__Records supplied__:
○ ○ ○ ○
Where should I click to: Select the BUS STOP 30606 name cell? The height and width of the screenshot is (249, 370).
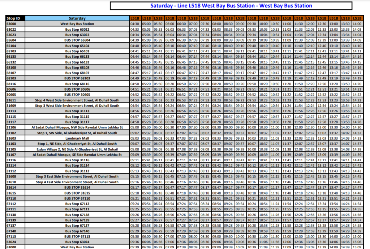coord(77,89)
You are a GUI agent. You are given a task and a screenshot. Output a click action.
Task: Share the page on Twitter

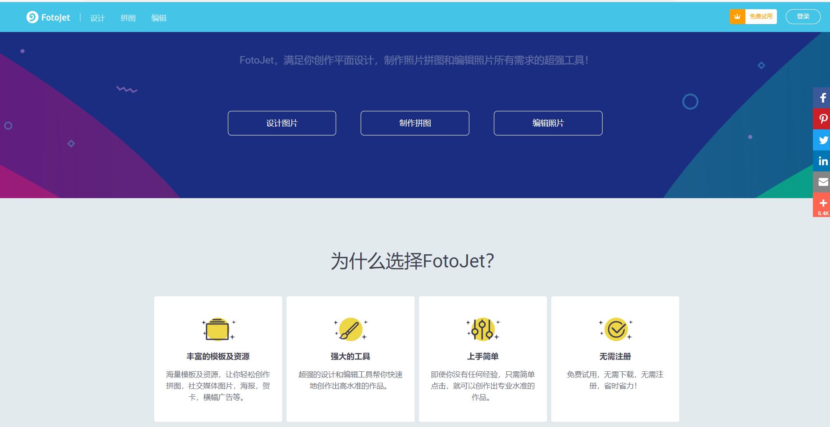tap(823, 140)

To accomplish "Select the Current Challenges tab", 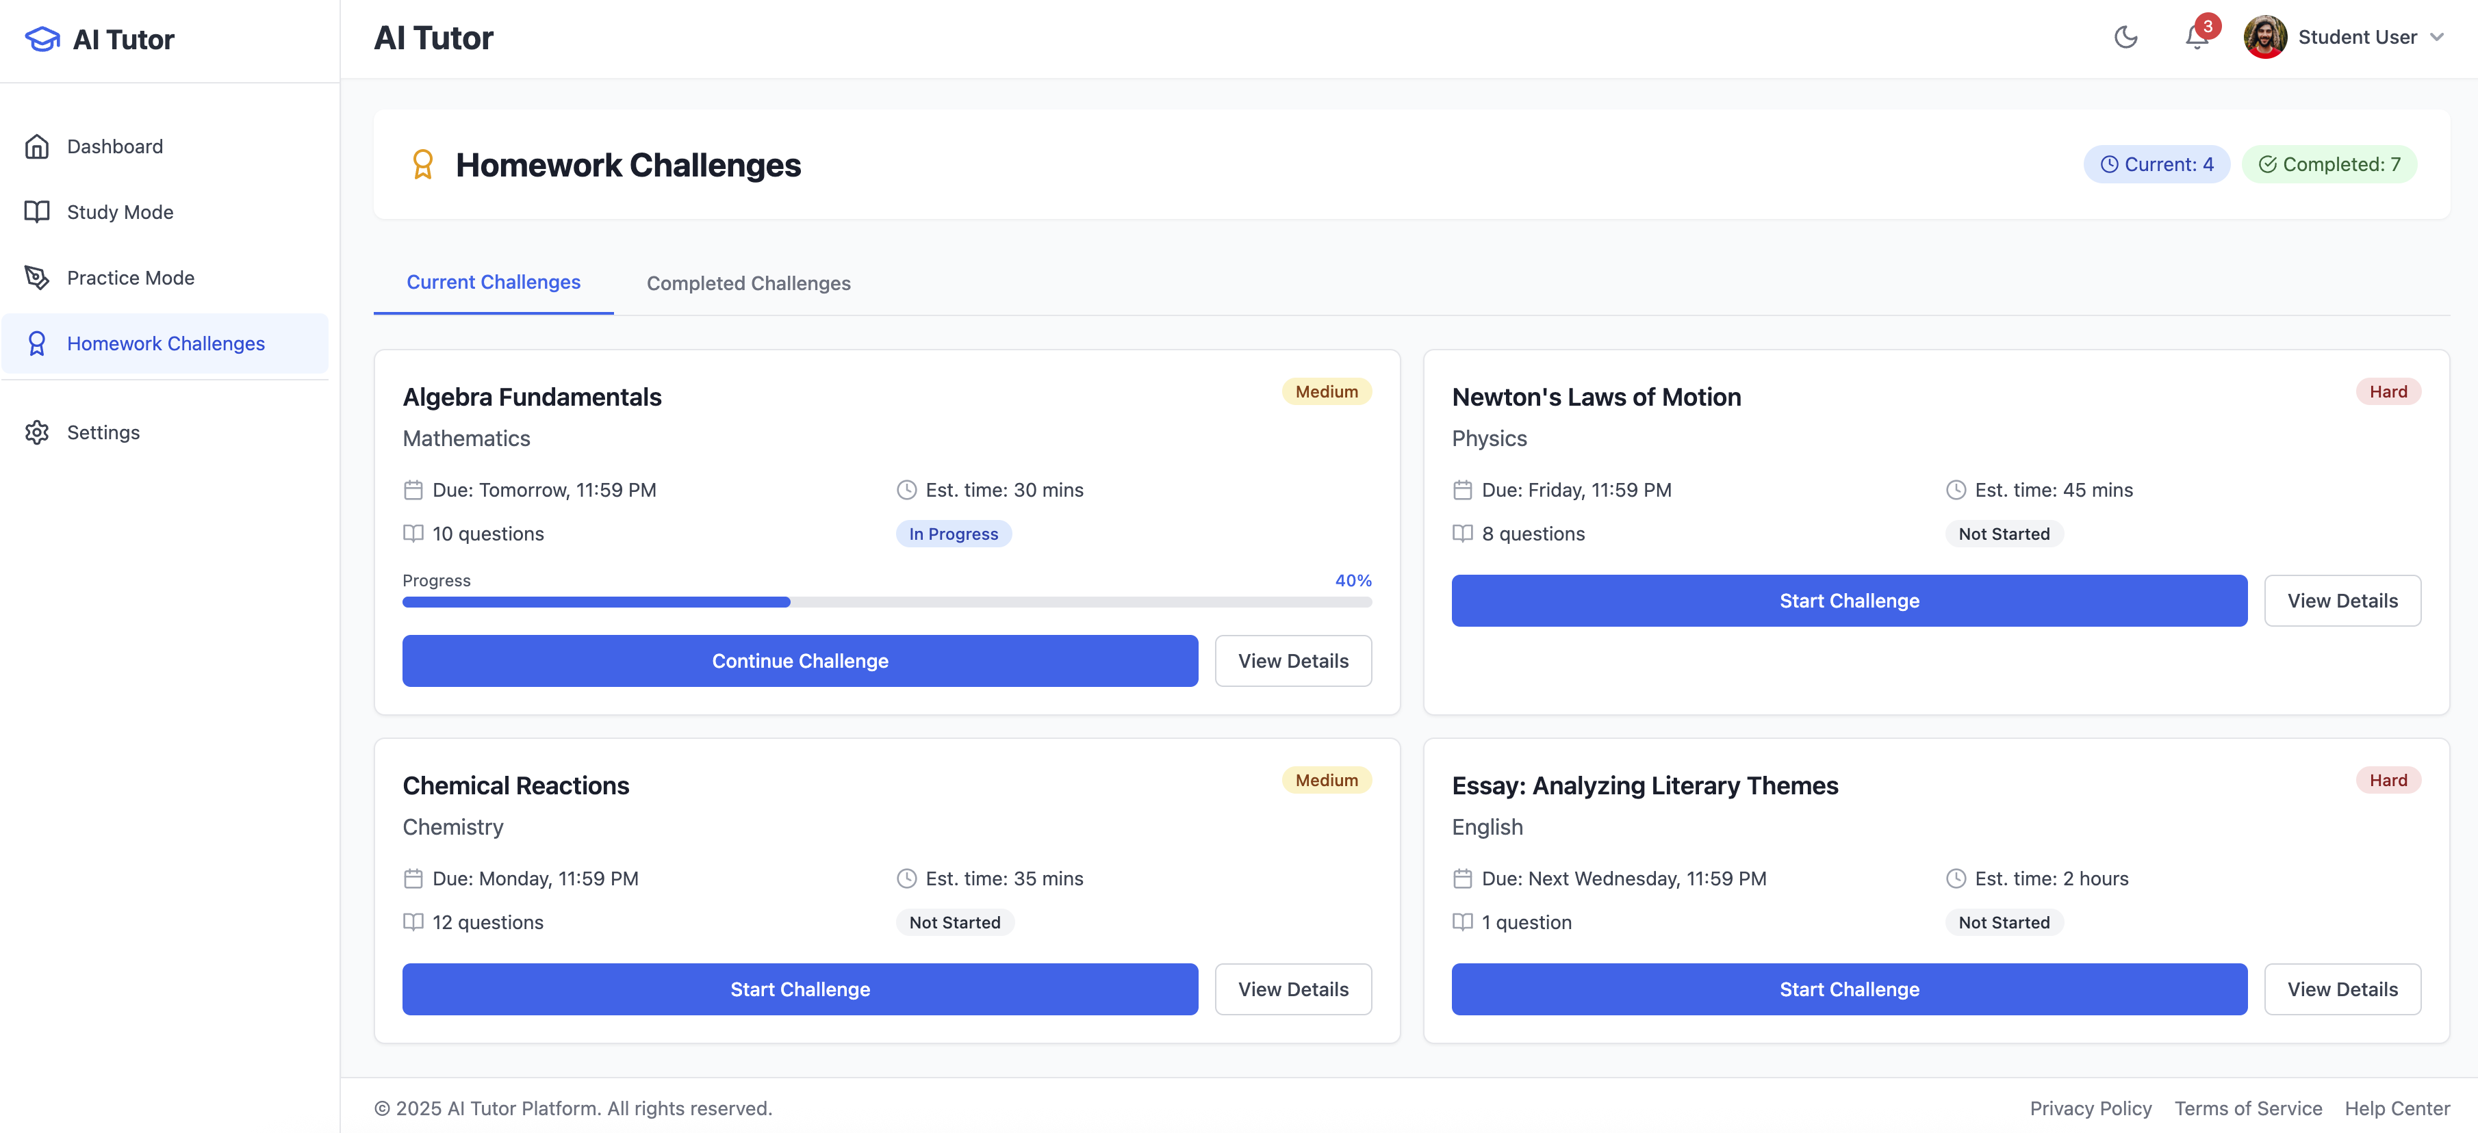I will click(493, 282).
○ ○ ○ ○
__Objective__: Pick out every line in the data above that contains the string "screenshot", treating uppercase and lowercase as different.

__Result__:
Where should I click to: Select the BUS STOP 30606 name cell? The height and width of the screenshot is (249, 370).
You are a GUI agent. You are given a task and a screenshot. Output a click action.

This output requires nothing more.